[Testo del documento]:
══════

Quali scenari prevede nei rapporti tra il mondo
islamico vicino e mediorientale e quello cristiano-
occidentale?
«È essenziale il recupero del ruolo del Mediterraneo
quale "mare interno" con una naturale
vocazione all’incontro tra culture e al
consolidamento di duraturi rapporti economici
e politici tra i popoli che ne abitano
le sponde e non solo, poiché il Mediterraneo
mette in comunicazione l’Europa propriamente
detta sia con l’Asia che con l’Africa,
per cui si configura come un crocevia
del "Vecchio mondo". Questo spazio,
però, per svolgere questa funzione, deve essere
libero dai condizionamenti di potenze
esterne che con la dottrina (operativa) dello
scontro di civiltà evidenziano l’interesse
a fomentare discordie per privilegiare i
loro disegni. Ma se gli europei continueranno
a concepire se stessi come "occidentali",
considerando la maggioranza dei popoli
dell’Eurasia come "orientali", non vi sono
motivi d’ottimismo. Una puntuale conoscenza
della civiltà islamica è un buon antidoto
contro derive occidentaliste, così come
il superamento di un’idea di un’entità
politico-amministrativa (ma non geopolitica)
circoscritta alla "penisola" estremo-occidentale
dell’Eurasia con caratteri esclusivi
rispetto ai suoi immediati vicini (Turchia
e Russia sono fondamentali per una
pax eurasiatica)».
Secondo lei le guerre che si stanno combattendo
in Afghanistan e Iraq sono anche guerre di
religione?
«Queste guerre sono state scatenate dagli
occidentali per motivi strategici e di dominio.

══════

[Dati forniti]:
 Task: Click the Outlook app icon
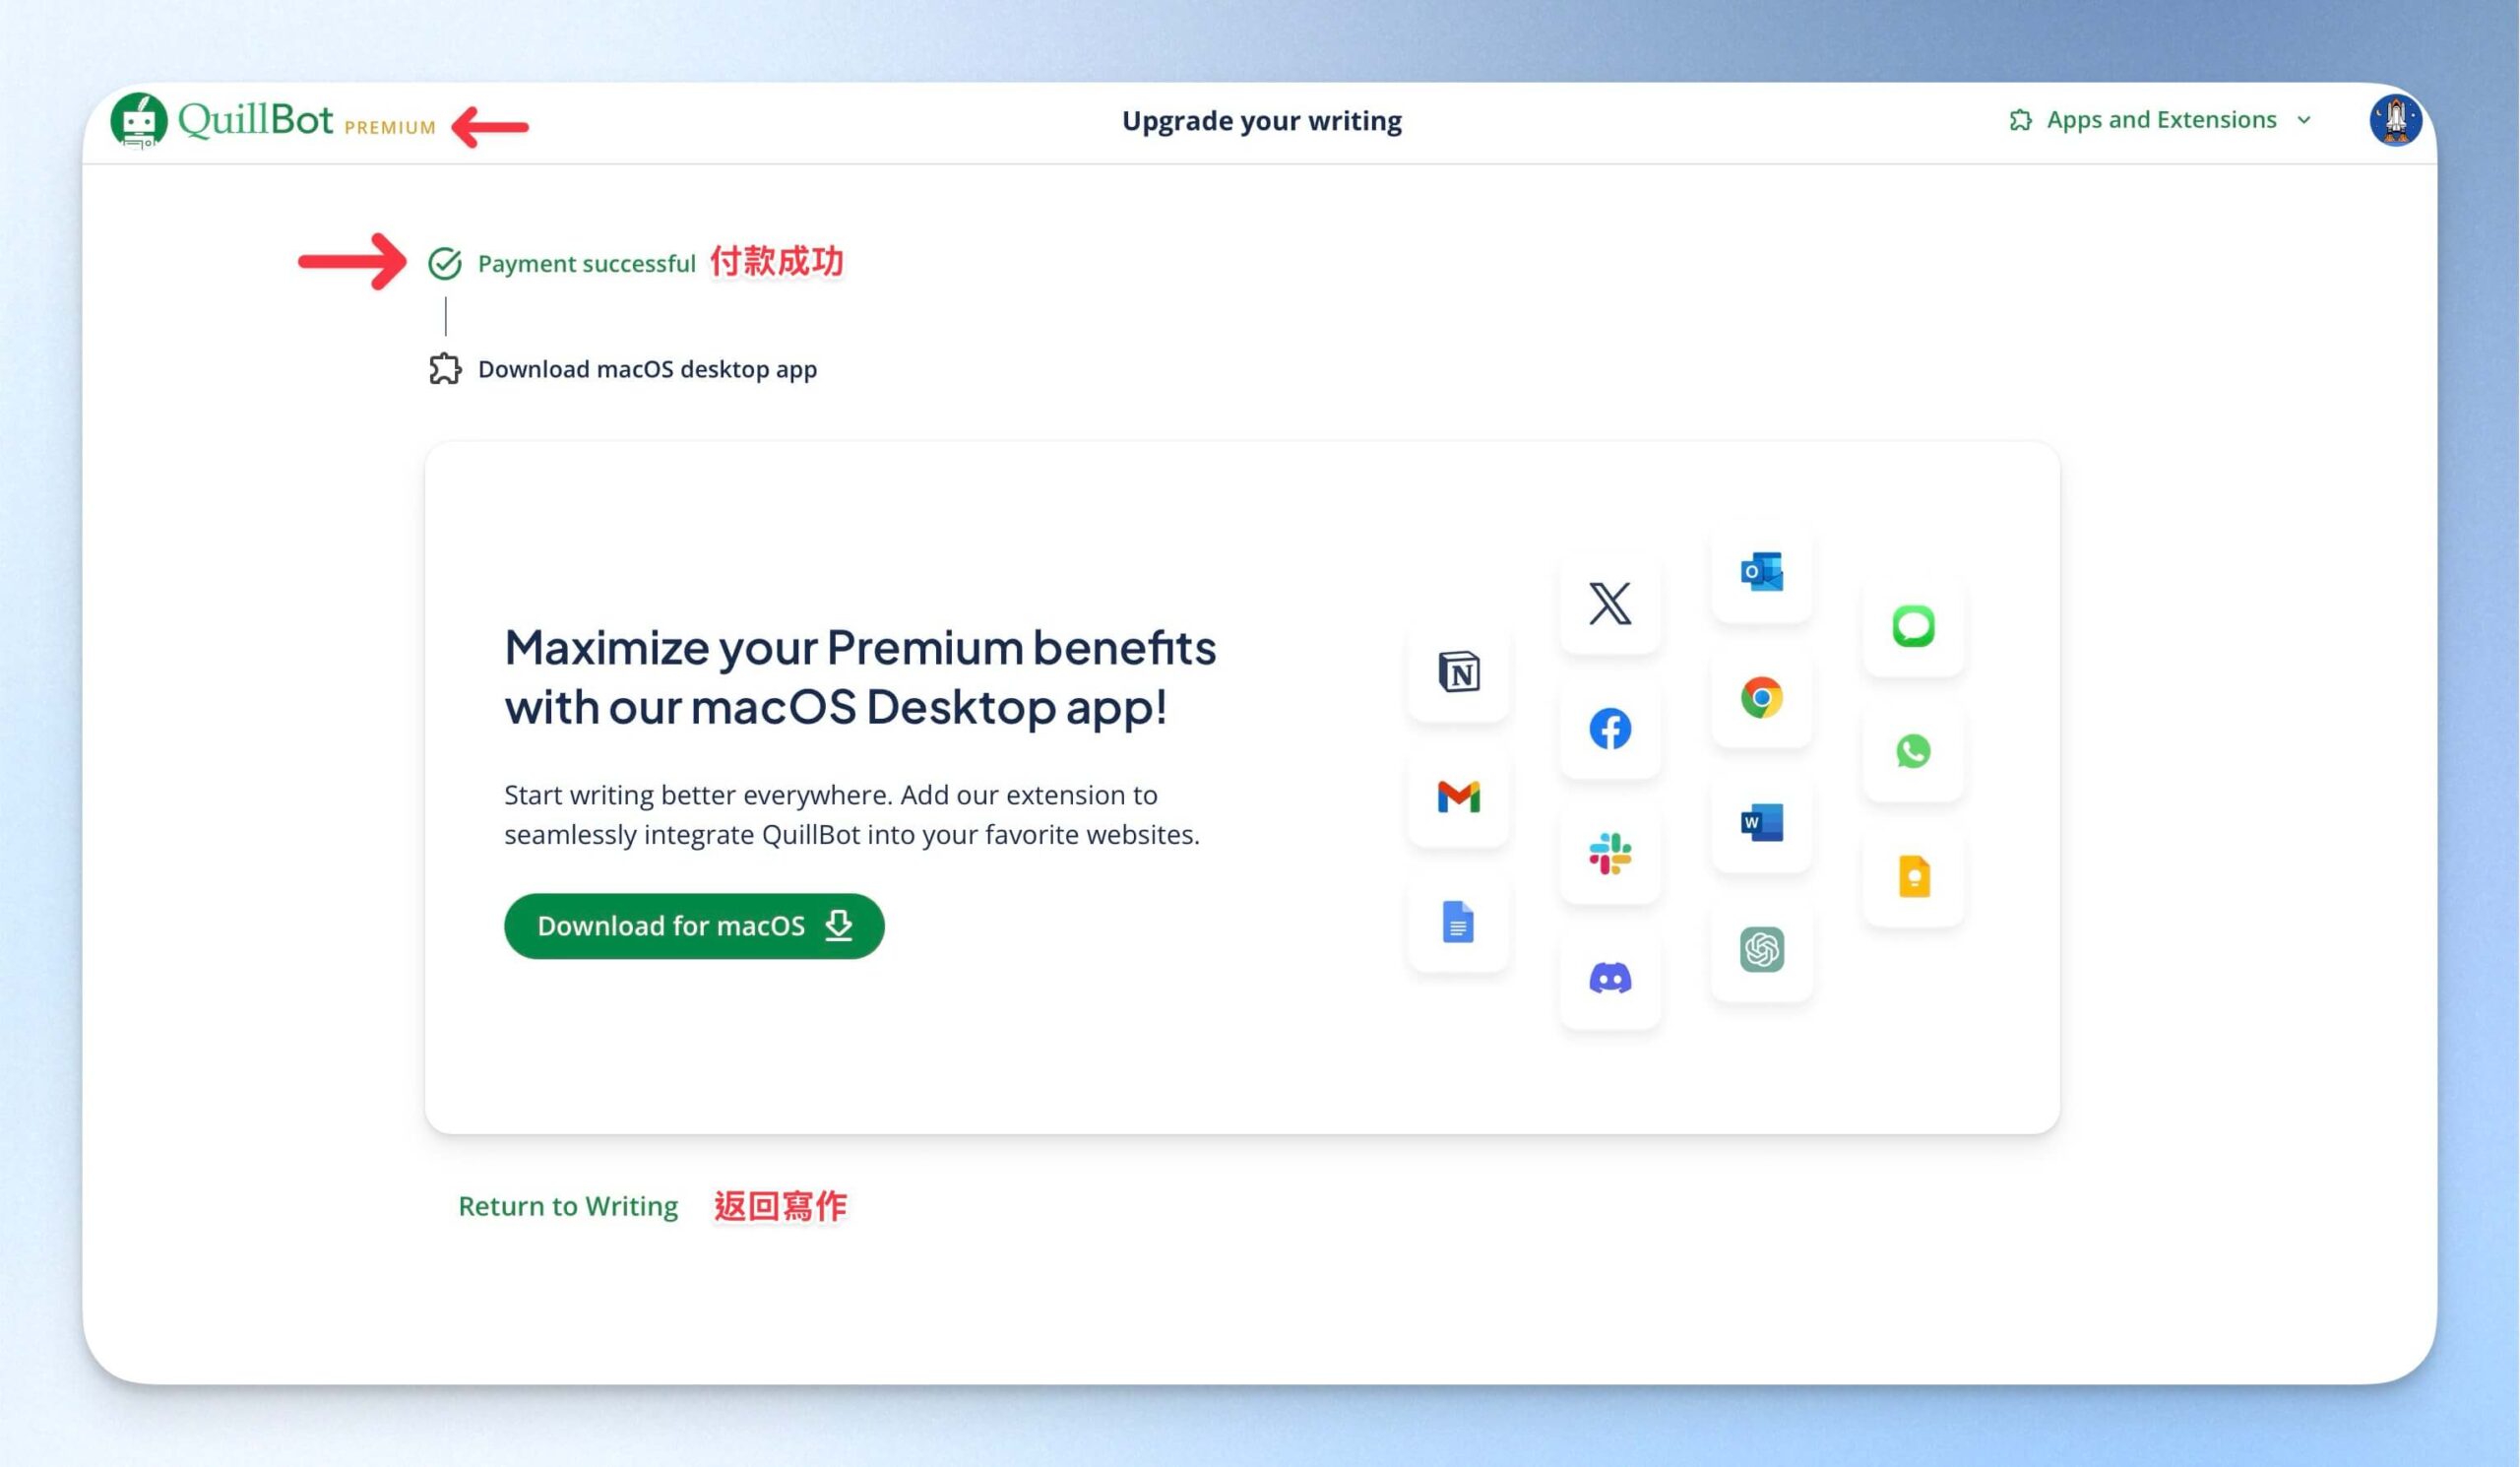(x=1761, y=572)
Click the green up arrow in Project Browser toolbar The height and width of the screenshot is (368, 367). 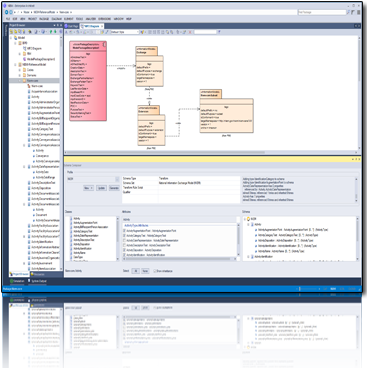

══════

[Il compito]: Quali due paesi, secondo il testo del documento, sono fondamentali per una pax eurasiatica? Rispondi in poche parole, per favore. I dati non hanno alcun legame con il testo del documento.

[Risposta scritta]: Turchia e Russia.